## ABOUT THIS EXERCISE
Copy the lines exactly. Begin at the first line of the data and stop after the line with "Click the Save icon".

##### RECORDS PROVIDED #####

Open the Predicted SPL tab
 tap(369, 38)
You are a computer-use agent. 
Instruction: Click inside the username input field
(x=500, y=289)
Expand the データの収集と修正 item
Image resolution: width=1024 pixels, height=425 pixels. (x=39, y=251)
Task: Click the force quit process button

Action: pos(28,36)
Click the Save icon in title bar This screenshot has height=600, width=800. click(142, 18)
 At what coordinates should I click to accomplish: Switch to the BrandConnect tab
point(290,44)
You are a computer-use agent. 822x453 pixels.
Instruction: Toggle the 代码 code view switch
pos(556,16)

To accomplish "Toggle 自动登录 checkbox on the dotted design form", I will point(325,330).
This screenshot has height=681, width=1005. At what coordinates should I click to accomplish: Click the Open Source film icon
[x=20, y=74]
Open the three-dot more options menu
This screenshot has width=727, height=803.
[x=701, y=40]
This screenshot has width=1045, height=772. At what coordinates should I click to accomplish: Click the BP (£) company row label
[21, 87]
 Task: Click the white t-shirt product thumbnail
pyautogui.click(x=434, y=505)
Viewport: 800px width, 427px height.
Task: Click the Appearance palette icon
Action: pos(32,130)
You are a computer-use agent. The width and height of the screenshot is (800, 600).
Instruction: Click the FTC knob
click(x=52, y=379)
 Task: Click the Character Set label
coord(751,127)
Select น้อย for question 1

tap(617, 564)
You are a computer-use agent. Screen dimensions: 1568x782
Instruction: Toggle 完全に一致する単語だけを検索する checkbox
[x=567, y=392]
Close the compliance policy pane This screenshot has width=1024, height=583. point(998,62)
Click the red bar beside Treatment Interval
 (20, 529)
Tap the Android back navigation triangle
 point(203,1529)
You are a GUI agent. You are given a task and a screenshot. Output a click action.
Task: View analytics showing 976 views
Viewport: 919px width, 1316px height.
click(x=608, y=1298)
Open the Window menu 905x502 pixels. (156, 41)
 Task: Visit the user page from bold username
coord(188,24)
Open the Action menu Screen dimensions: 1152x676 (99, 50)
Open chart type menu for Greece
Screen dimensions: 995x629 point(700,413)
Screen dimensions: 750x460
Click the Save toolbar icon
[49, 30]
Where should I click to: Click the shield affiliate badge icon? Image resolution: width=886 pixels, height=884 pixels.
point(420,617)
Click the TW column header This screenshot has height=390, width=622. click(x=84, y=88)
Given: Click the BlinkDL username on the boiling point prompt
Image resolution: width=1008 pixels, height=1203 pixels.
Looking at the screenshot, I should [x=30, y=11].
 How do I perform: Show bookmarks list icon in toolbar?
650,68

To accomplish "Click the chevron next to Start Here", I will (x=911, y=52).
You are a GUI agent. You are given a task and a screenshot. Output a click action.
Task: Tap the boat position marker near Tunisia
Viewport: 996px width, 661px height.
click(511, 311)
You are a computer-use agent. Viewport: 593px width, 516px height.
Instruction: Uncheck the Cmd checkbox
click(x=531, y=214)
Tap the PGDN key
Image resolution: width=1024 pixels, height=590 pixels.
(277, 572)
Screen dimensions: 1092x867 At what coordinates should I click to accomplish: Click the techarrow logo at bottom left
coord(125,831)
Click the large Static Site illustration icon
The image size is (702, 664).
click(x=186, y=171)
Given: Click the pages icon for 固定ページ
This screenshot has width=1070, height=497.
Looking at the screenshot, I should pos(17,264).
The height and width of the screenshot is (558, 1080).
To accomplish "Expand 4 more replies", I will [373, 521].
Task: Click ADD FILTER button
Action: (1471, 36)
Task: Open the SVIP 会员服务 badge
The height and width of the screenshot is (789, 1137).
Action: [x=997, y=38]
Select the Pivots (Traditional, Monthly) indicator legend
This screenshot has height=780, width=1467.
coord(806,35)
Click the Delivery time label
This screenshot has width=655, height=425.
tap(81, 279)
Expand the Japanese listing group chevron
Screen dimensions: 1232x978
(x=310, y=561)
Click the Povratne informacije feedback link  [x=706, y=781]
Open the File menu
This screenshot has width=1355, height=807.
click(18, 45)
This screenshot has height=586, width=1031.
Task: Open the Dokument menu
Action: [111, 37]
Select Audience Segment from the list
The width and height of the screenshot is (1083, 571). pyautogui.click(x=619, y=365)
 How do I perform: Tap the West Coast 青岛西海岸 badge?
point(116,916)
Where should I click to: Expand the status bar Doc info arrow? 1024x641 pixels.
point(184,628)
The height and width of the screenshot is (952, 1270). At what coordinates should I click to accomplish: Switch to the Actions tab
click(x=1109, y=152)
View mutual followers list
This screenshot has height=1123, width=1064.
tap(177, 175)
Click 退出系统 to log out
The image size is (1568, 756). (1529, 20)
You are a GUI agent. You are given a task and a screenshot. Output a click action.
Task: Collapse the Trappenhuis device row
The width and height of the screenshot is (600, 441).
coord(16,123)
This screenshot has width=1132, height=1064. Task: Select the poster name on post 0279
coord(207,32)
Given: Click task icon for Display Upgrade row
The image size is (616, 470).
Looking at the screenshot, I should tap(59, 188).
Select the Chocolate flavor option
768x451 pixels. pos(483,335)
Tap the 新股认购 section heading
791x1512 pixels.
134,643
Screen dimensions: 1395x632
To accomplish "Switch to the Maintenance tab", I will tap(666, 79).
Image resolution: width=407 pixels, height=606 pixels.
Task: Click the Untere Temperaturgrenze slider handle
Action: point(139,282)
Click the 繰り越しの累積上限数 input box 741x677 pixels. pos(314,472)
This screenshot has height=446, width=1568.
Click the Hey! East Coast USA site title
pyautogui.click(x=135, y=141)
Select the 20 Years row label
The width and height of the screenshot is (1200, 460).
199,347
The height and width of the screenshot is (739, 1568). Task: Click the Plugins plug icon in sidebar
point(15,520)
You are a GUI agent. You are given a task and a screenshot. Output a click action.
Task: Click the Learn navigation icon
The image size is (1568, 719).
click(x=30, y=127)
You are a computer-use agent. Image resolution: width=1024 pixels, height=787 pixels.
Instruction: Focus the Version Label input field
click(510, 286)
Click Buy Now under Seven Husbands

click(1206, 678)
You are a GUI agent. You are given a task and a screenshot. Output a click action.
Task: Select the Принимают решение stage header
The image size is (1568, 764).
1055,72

#####

## RESULT
Open the Predicted SPL tab
 tap(369, 38)
You are a computer-use agent. 
Instruction: Click inside the username input field
(x=500, y=289)
Expand the データの収集と修正 item
Image resolution: width=1024 pixels, height=425 pixels. (x=39, y=251)
Task: Click the force quit process button

Action: pos(28,36)
Click the Save icon in title bar This screenshot has height=600, width=800. click(142, 18)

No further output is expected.